We have a full Business Plan and 10-year budget, which can be shared with a signed NDA.
Why Saudi Arabia?
Why Saudi Arabia?:
Saudi Arabia is a leading G20 Nation Proud to be contributing
- 1st in population growth rate among G20 over the next 5 years
- Overall, 48% of the GCC economy
- 18th largest economy in the world
- 2nd largest GDP per capital amongst G20
Saudi Arabia is rich in clay resources and has an extraordinary demand for SCM with the Vision 2030 environmental goals.
Next Generation SCM is partnering with a listed, local cement company to produce calcined clay. Details will be public later in 2024.
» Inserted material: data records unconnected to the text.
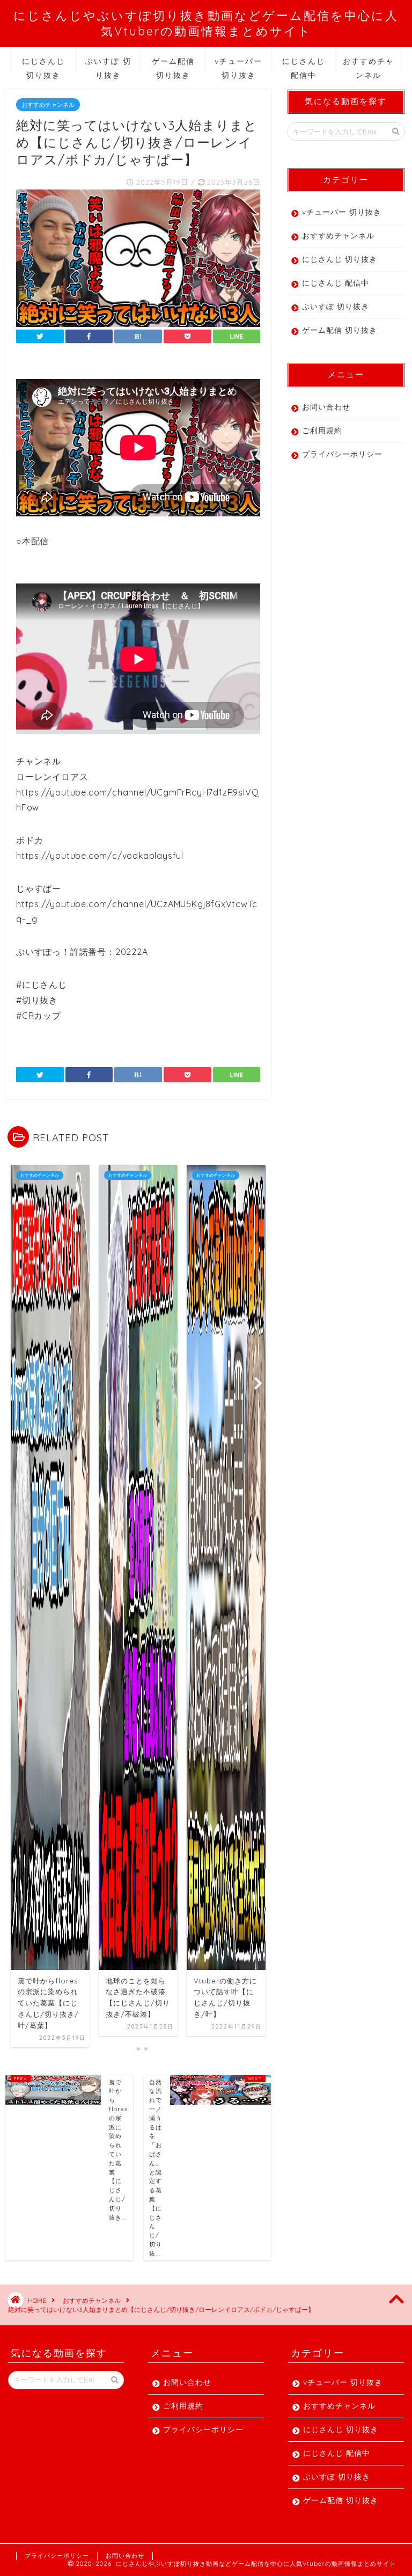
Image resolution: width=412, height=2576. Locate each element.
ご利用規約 (322, 430)
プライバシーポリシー (342, 453)
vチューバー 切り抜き (238, 64)
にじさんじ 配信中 (303, 64)
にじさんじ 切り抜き (43, 64)
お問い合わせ (326, 406)
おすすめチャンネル (368, 64)
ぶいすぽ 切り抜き (108, 64)
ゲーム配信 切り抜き (173, 64)
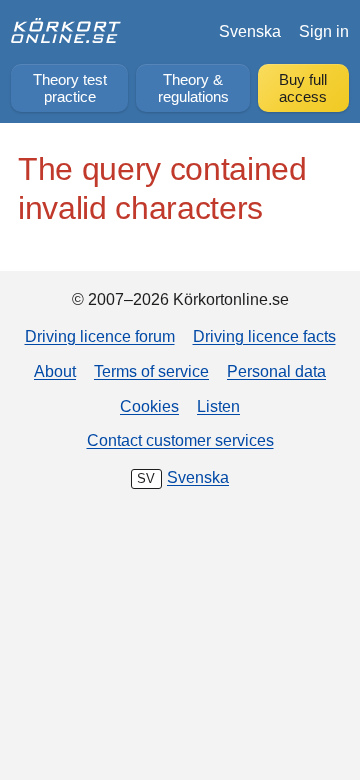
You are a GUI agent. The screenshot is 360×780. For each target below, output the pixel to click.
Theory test (70, 88)
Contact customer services (180, 440)
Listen (218, 406)
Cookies (149, 406)
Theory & (193, 88)
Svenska (250, 31)
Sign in (324, 31)
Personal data (276, 371)
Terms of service (151, 371)
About (55, 371)
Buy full (303, 88)
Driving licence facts (264, 336)
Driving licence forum (100, 336)
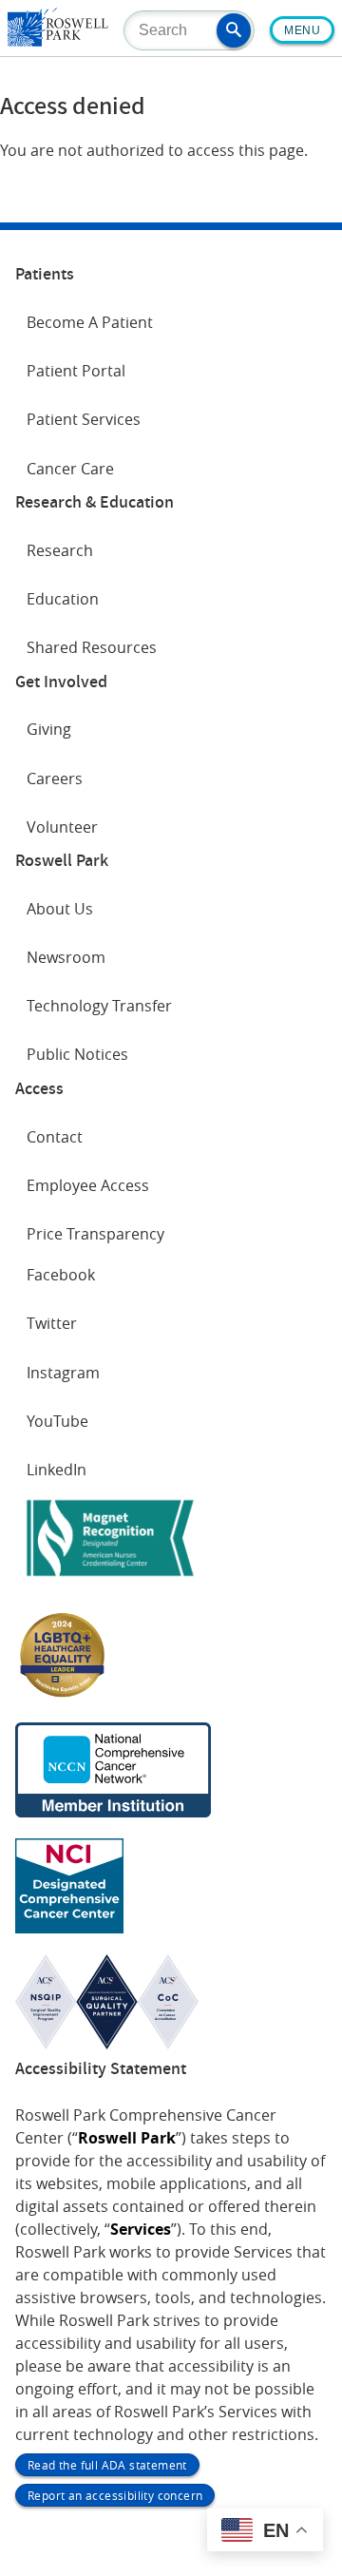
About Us (60, 908)
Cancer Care (70, 468)
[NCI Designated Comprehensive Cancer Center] (69, 1927)
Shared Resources (92, 647)
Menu (302, 30)
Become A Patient (90, 322)
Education (63, 598)
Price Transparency (95, 1233)
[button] (234, 30)
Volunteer (62, 827)
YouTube (57, 1421)
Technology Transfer (99, 1005)
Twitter (52, 1323)
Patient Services (84, 419)
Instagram (63, 1372)
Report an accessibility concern (115, 2495)
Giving (49, 729)
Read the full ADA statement (107, 2464)
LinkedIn (56, 1469)
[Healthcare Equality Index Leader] (62, 1695)
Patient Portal (76, 370)
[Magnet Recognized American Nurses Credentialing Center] (110, 1579)
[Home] (58, 40)
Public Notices (77, 1054)
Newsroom (66, 957)
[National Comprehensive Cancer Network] (113, 1811)
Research (60, 550)
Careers (55, 778)
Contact (55, 1136)
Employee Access (88, 1185)
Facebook (61, 1274)
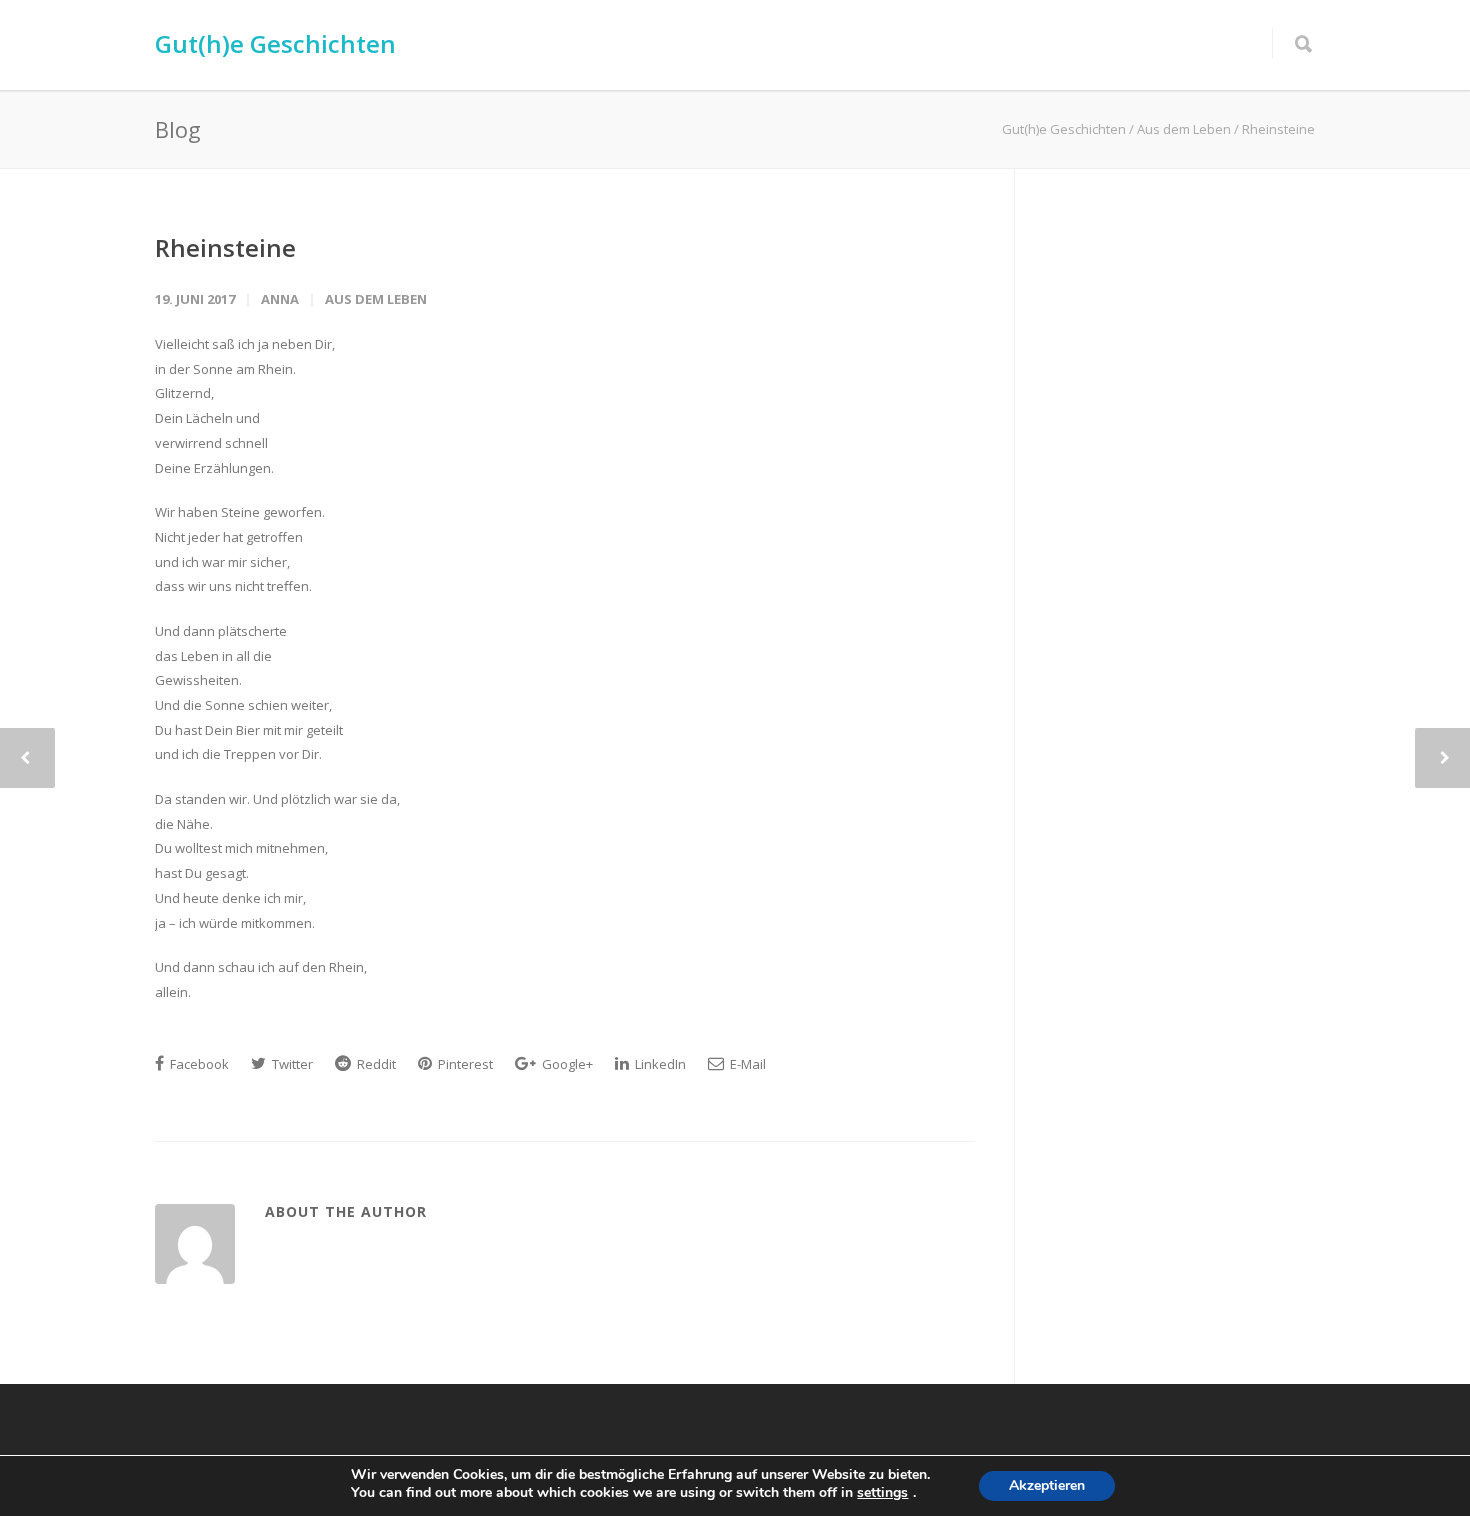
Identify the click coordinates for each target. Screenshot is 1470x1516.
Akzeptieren (1047, 1485)
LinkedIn (659, 1064)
Next Up: 15 further territories
Our exclusive territories stretch across Northern Africa and The Middle East and we have an option for further territories. We are specifically looking to go where there is a combination of an individually strong local market, paired with the strategic locations for exports (to Europe and Sub-Saharan Africa). This creates an optimal space for creating hubs of sustainable calcined clay production plants.
With our Saudi Arabian JV partner, we will likely explore the rest of the GCC and we are in talks to explore Morocco, Turkey, Greece, Egypt and US with another major listed European Cement company.
Funding needs
In our base case budget, we are projecting to need a total funding of US$200 million over 7 years, however the business will generate a significant return and therefore we estimate, that US$40 million will be sufficient to ignite the returns to the extent that the business will be self financed as well as to cover initial working capital.
The funding can be equity, debt, a revolving credit facility or a combination of equity and debt.